---------- INPUT MATERIAL ----------
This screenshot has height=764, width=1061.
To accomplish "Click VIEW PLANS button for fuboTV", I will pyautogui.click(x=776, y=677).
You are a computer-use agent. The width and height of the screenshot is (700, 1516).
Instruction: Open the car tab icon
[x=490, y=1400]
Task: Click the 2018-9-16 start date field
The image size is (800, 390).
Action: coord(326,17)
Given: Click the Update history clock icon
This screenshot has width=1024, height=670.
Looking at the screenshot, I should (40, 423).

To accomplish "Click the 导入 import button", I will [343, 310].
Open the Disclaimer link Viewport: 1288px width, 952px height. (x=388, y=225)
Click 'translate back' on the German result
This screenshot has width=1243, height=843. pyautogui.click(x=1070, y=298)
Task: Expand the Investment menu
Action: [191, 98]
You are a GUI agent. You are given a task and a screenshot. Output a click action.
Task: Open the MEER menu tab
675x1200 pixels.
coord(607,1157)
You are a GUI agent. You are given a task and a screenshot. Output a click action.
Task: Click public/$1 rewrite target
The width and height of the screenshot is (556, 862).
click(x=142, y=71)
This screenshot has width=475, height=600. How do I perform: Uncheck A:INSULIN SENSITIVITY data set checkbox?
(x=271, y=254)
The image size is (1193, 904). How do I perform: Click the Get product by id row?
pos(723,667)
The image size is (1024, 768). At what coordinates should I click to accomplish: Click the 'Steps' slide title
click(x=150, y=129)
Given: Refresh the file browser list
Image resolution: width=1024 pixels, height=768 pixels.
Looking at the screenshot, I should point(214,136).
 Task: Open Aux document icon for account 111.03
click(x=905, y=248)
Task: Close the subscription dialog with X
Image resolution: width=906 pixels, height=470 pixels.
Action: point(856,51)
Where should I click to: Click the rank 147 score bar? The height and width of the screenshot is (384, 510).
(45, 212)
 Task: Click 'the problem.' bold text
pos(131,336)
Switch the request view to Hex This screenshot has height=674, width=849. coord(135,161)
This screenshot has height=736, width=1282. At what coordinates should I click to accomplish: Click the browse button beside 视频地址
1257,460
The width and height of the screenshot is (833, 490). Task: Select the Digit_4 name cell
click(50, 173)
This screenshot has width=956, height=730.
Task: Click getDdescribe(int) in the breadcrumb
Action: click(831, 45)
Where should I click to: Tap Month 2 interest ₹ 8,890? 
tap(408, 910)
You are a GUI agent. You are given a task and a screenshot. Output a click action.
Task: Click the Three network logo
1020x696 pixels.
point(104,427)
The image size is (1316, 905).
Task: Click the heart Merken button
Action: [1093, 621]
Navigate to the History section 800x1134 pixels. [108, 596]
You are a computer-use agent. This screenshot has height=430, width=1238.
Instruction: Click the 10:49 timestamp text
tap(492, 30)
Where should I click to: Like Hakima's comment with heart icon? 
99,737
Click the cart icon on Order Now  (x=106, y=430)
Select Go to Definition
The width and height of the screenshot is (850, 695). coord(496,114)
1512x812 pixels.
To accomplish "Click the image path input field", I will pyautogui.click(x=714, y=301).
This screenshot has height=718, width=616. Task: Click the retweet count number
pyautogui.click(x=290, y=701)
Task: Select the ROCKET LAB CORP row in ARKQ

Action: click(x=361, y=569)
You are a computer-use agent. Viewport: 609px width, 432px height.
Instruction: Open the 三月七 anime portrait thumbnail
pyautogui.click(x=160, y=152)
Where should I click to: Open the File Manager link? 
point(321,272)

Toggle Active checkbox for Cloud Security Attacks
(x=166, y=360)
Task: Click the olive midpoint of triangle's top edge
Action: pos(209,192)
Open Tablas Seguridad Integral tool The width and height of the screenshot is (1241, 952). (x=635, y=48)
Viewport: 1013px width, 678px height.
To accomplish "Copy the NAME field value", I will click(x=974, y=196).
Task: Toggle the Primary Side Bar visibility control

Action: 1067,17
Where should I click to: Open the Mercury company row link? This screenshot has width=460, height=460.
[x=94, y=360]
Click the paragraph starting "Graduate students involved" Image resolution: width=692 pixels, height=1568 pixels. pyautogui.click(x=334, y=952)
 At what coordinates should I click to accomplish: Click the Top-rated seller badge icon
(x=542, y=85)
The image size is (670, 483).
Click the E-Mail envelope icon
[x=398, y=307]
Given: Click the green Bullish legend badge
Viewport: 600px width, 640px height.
----------
### TASK TO COMPLETE:
Look over the listing and return each line that holds "computer".

### ANSWER FOR THIS EXERCISE:
You are a computer-use agent. The width and height of the screenshot is (700, 1516).
You are a computer-use agent. This screenshot has height=430, width=1238.
You are a computer-use agent. Viewport: 609px width, 432px height.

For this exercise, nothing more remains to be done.